Schema hint that sets the maximum depth of nested tables.
source.max_table_nesting = 2
Returns: int - Maximum nesting level Source: ~/workspace/source/dlt/extract/source.py:395

root_key

Enables merging on all resources by propagating root foreign key to nested tables.
source.root_key = True
Returns: Optional[bool] - Root key propagation setting Source: ~/workspace/source/dlt/extract/source.py:409

schema_contract

Schema contract settings for the source.
source.schema_contract = {"tables": "freeze", "columns": "evolve"}
Returns: TSchemaContract - Schema contract settings Source: ~/workspace/source/dlt/extract/source.py:449

state

Gets source-scoped state from the active pipeline.
state = source.state
state["last_updated"] = "2024-01-01"
Returns: StrAny - Dictionary containing source state Source: ~/workspace/source/dlt/extract/source.py:584

Methods

with_resources()

Selects specific resources to be loaded.

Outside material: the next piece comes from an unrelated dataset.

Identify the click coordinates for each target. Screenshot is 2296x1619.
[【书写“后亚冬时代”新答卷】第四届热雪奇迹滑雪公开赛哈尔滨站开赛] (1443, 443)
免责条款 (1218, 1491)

Returns a clone of the source with only selected resources.
# Load only users and orders
filtered_source = source.with_resources("users", "orders")
*resource_names
str
required
Names of resources to select.
Returns: DltSource - Cloned source with selected resources Source: ~/workspace/source/dlt/extract/source.py:509

discover_schema()

Computes table schemas for all selected resources and merges them with the current schema.
schema = source.discover_schema()
item
TDataItem
default:"None"
Data item for evaluating dynamic tables. If not provided, dynamic tables are ignored.
meta
Any
default:"None"
Additional metadata.
Returns: Schema - The discovered schema Source: ~/workspace/source/dlt/extract/source.py:492

add_limit()

Limits the items processed in all selected resources by count or time.
# Limit to 100 items per resource
source.add_limit(max_items=100)

# Limit to 60 seconds per resource
source.add_limit(max_time=60)
max_items
int
default:"None"
Maximum number of items to yield per resource.
max_time
float
default:"None"
Maximum seconds for each resource to run.
count_rows
bool
default:"False"
Count rows instead of pages. Last page will not be trimmed.
Returns: DltSource - Returns self for chaining Source: ~/workspace/source/dlt/extract/source.py:532

parallelize()

Marks all resources to run in parallel.
source.parallelize()
Returns: DltSource - Returns self for chaining Source: ~/workspace/source/dlt/extract/source.py:563

decompose()

Decomposes source into a list of sources based on strategy.
# Decompose into strongly connected components
decomposed = source.decompose("scc")
strategy
TDecompositionStrategy
required
Strategy for decomposition: “none” or “scc” (strongly connected components).
Returns: List[DltSource] - List of decomposed sources Source: ~/workspace/source/dlt/extract/source.py:515

clone()

Creates a deep copy of the source.
cloned = source.clone(with_name="new_source_name")
with_name
str
default:"None"
New name for the cloned source. Also renames the schema.
Returns: DltSource - Cloned source Source: ~/workspace/source/dlt/extract/source.py:589

run

Convenience property that calls run() on the currently active pipeline.
info = source.run
Returns: SupportsPipelineRun - Partial function that runs the source Source: ~/workspace/source/dlt/extract/source.py:576

Example Usage

Basic Source

import dlt
from dlt.sources.helpers import requests

@dlt.source
def github_source(repo_name: str):
    @dlt.resource(write_disposition="merge", primary_key="id")
    def issues():
        url = f"https://api.github.com/repos/{repo_name}/issues"
        response = requests.get(url)
        yield response.json()
    
    @dlt.resource
    def pull_requests():
        url = f"https://api.github.com/repos/{repo_name}/pulls"
        response = requests.get(url)
        yield response.json()
    
    return issues, pull_requests

# Use the source
source = github_source("dlt-hub/dlt")
pipeline = dlt.pipeline(
    pipeline_name="github",
    destination="duckdb",
    dataset_name="github_data"
)
pipeline.run(source)

Selective Loading

import dlt

@dlt.source
def my_source():
    return [users(), orders(), products()]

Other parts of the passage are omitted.